▶ _Instructions to follow_: What do the lines say from the one containing "The height and width of the screenshot is (500, 818)." to the end of the records? Restate them word for word, and only those.

Top of Source data

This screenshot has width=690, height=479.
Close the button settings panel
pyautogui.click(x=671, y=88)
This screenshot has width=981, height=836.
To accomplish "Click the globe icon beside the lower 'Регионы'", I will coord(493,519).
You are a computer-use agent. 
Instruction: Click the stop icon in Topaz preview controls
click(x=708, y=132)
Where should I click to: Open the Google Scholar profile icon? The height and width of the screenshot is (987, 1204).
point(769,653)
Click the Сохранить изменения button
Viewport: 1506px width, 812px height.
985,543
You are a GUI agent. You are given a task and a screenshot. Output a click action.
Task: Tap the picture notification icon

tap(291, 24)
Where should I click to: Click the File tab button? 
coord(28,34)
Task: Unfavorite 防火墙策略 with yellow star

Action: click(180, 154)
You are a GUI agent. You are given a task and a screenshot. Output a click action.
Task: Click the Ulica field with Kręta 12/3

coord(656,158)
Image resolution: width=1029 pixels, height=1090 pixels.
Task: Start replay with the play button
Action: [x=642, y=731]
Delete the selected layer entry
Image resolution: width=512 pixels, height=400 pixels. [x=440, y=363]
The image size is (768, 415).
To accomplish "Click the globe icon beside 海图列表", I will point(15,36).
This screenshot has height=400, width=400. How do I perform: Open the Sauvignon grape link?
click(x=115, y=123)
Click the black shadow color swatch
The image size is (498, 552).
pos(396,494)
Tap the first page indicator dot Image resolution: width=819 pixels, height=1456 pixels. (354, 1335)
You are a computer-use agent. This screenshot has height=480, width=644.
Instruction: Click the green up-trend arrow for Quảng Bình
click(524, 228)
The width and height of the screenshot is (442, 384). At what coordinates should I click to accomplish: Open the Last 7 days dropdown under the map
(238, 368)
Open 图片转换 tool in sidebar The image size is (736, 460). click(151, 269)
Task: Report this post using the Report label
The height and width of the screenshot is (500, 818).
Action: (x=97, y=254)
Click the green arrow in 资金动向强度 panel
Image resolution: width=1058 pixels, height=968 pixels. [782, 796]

Bottom of Source data

▶ _Task output_:
The height and width of the screenshot is (500, 818).
Action: (x=97, y=254)
Click the green arrow in 资金动向强度 panel
Image resolution: width=1058 pixels, height=968 pixels. [782, 796]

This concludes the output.